╔══
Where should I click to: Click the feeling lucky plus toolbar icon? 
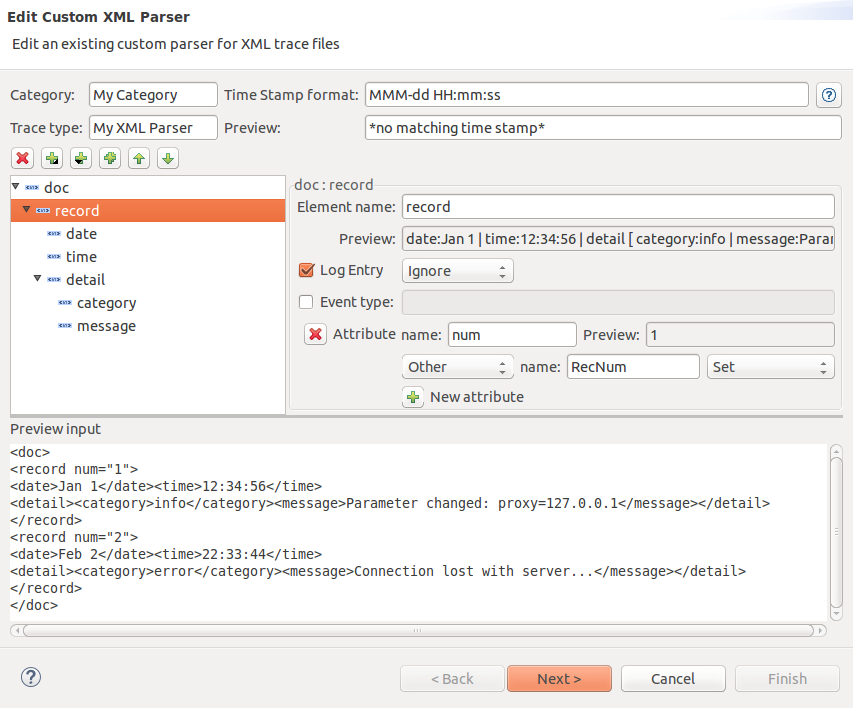pos(110,158)
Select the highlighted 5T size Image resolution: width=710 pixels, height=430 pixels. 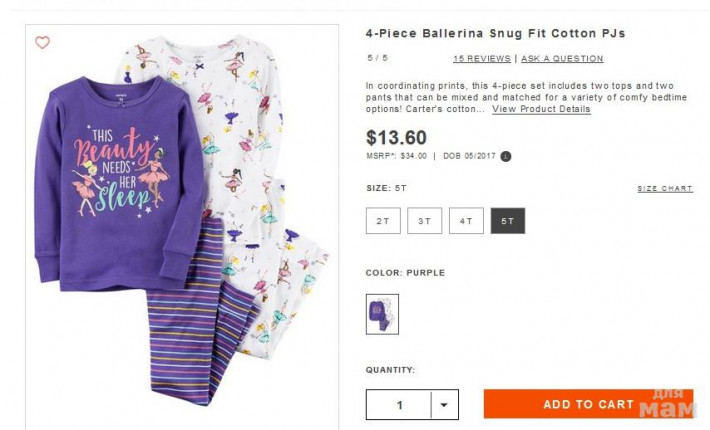coord(507,221)
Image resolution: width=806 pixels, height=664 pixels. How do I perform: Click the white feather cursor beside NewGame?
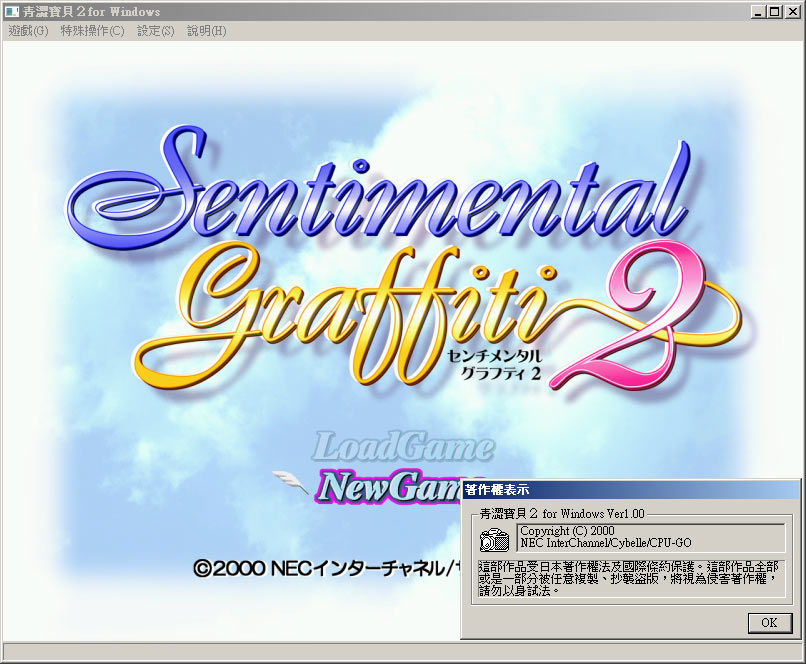click(x=293, y=483)
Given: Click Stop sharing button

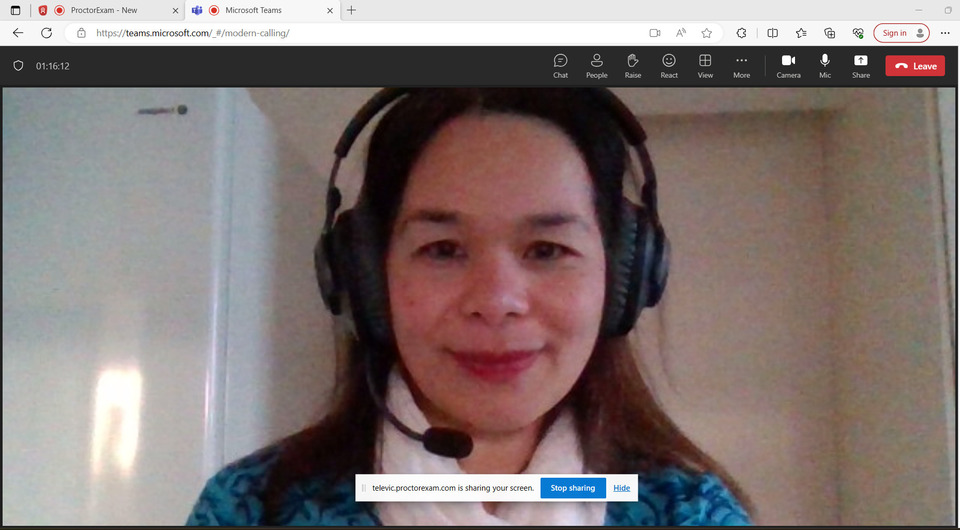Looking at the screenshot, I should [x=572, y=488].
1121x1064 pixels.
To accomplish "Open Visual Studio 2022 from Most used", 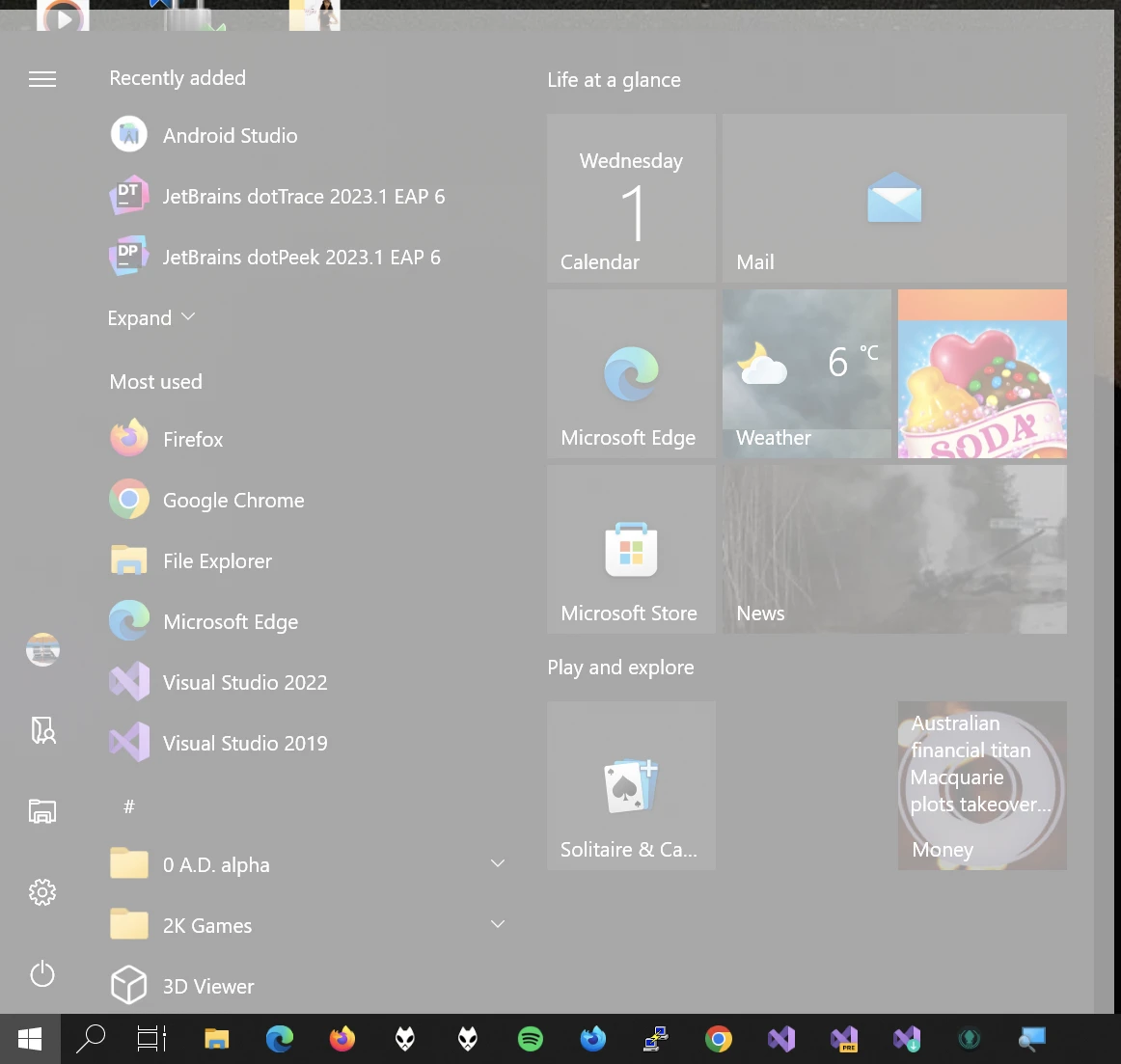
╚══
Put the rows into a Markdown table with the columns No. and Line, beginning with the line that contains "Given: Click Stop sharing button" and going on through the end of the rows. Number each row in the No. column, leave out blank lines, and leave the pictures out.

| No. | Line |
|---|---|
| 1 | Given: Click Stop sharing button |
| 2 | Looking at the screenshot, I should [x=572, y=488]. |
| 3 | 1121x1064 pixels. |
| 4 | To accomplish "Open Visual Studio 2022 from Most used",  |